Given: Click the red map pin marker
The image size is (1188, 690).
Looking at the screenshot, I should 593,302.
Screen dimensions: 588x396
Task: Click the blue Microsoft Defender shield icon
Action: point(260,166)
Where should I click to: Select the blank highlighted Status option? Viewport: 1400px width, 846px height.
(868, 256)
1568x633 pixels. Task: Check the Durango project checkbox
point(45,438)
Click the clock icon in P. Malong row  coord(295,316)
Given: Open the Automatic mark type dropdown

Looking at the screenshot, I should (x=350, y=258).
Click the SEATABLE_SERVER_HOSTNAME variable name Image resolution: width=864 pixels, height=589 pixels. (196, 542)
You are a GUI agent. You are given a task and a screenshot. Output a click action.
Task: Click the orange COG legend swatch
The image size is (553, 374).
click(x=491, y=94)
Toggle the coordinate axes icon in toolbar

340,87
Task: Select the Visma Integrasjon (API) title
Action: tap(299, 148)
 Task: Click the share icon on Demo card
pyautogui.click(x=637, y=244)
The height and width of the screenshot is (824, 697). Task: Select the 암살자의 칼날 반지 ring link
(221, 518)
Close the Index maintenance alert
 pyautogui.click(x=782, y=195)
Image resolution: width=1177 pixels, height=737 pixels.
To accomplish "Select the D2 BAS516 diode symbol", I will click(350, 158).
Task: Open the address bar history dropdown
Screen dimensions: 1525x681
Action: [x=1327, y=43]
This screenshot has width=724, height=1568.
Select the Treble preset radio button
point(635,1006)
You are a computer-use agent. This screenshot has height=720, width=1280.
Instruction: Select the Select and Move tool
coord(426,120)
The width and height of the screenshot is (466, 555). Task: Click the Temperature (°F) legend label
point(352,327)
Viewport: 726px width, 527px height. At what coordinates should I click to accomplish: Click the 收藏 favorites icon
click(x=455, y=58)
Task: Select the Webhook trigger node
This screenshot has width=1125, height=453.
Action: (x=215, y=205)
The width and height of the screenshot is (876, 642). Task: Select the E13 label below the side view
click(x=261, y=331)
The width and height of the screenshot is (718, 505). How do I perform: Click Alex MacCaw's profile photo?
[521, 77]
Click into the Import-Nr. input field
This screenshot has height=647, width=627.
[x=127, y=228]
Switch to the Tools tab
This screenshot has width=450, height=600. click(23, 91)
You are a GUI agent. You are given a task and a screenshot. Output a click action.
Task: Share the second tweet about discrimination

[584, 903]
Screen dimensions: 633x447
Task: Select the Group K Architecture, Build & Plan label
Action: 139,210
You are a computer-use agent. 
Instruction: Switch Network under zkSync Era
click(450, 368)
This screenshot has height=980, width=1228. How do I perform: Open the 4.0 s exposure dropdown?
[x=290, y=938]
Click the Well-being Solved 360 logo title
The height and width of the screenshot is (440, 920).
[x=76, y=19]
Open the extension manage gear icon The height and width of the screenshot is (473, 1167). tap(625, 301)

◆ ◆ ◆ ◆ ◆ ◆ ◆

**WHAT IS REQUIRED:**
Copy out exactly the lines that begin at the one with "Close the Index maintenance alert" and end at the close of the material above; nothing else belongs in the answer.

**RESPONSE TO THIS EXERCISE:**
Close the Index maintenance alert
 pyautogui.click(x=782, y=195)
Image resolution: width=1177 pixels, height=737 pixels.
To accomplish "Select the D2 BAS516 diode symbol", I will click(350, 158).
Task: Open the address bar history dropdown
Screen dimensions: 1525x681
Action: [x=1327, y=43]
This screenshot has width=724, height=1568.
Select the Treble preset radio button
point(635,1006)
You are a computer-use agent. This screenshot has height=720, width=1280.
Instruction: Select the Select and Move tool
coord(426,120)
The width and height of the screenshot is (466, 555). Task: Click the Temperature (°F) legend label
point(352,327)
Viewport: 726px width, 527px height. At what coordinates should I click to accomplish: Click the 收藏 favorites icon
click(x=455, y=58)
Task: Select the Webhook trigger node
This screenshot has width=1125, height=453.
Action: (x=215, y=205)
The width and height of the screenshot is (876, 642). Task: Select the E13 label below the side view
click(x=261, y=331)
The width and height of the screenshot is (718, 505). How do I perform: Click Alex MacCaw's profile photo?
[521, 77]
Click into the Import-Nr. input field
This screenshot has height=647, width=627.
[x=127, y=228]
Switch to the Tools tab
This screenshot has width=450, height=600. click(23, 91)
You are a GUI agent. You are given a task and a screenshot. Output a click action.
Task: Share the second tweet about discrimination

[584, 903]
Screen dimensions: 633x447
Task: Select the Group K Architecture, Build & Plan label
Action: 139,210
You are a computer-use agent. 
Instruction: Switch Network under zkSync Era
click(450, 368)
This screenshot has height=980, width=1228. How do I perform: Open the 4.0 s exposure dropdown?
[x=290, y=938]
Click the Well-being Solved 360 logo title
The height and width of the screenshot is (440, 920).
[x=76, y=19]
Open the extension manage gear icon The height and width of the screenshot is (473, 1167). tap(625, 301)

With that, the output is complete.